El costo humano de la guerra ya era sustancial. Más de dos mil personas habían muerto desde el inicio del conflicto. Irán reportaba más de mil quinientos muertos según su Ministerio de Salud. Israel había sufrido quince muertes por ataques iraníes. Al menos trece miembros del ejército estadounidense habían perdido la vida, junto con más de una docena de civiles en Cisjordania ocupada y estados árabes del Golfo. Mientras Trump extendía plazos y hablaba de acuerdos, Israel desplegaba más buques de asalto anfibio y marines adicionales hacia Oriente Medio. El Consejo de Defensa de Irán advirtió contra cualquier ataque terrestre, diciendo que conduciría al minado de todas las rutas de acceso. Trump había dicho que no tenía planes de enviar fuerzas terrestres a Irán, pero no lo había descartado. La diplomacia avanzaba en un lado mientras la guerra continuaba en el otro.
Citações Notáveis
Quieren paz. Han acordado que no tendrán un arma nuclear— Donald Trump, presidente de Estados Unidos
No se han celebrado negociaciones con Estados Unidos. Se usan noticias falsas para manipular los mercados financieros y petroleros— Mohammad Bagher Qalibaf, presidente del Parlamento iraní
A Conversa do Hearth Outra perspectiva sobre a história
¿Por qué Trump cambió de tono tan repentinamente? El fin de semana amenazaba con destruir plantas eléctricas.

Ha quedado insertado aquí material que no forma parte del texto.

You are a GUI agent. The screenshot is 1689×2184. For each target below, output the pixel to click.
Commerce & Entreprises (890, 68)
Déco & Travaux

Porque los mercados reaccionaron. El petróleo subió, la economía mundial se tambaleó. Una guerra energética regional afectaría a todos. A veces la amenaza funciona mejor que la acción.
Pero Irán niega que haya negociaciones. ¿Quién está mintiendo?
Probablemente ambos. Trump necesita mostrar que está ganando. Irán necesita mostrar que no cede. Pero detrás de escenas, Turquía, Egipto y Pakistán están pasando mensajes. Eso es real.
¿Qué es lo que realmente quiere Trump con el uranio enriquecido?
Control. Irán está a un paso de tener armas nucleares. Trump dice que si hay acuerdo, Estados Unidos toma ese uranio. Pero Irán ha rechazado eso siempre. Es la pregunta más difícil de la mesa.
¿Y si Israel sigue atacando mientras se negocia?
Entonces todo se desmorona. Netanyahu dice que hay más por venir. Es difícil negociar paz cuando alguien está lanzando bombas. Trump está tratando de detener una guerra que no controla completamente.
¿Cuál es el riesgo real aquí?
Las plantas desalinizadoras. Si se destruyen, millones de personas en la región se quedan sin agua potable. Eso no es una amenaza abstracta. Es hambre y sed. Por eso Egipto y Turquía están tan activos. Entienden que esto afecta a todos.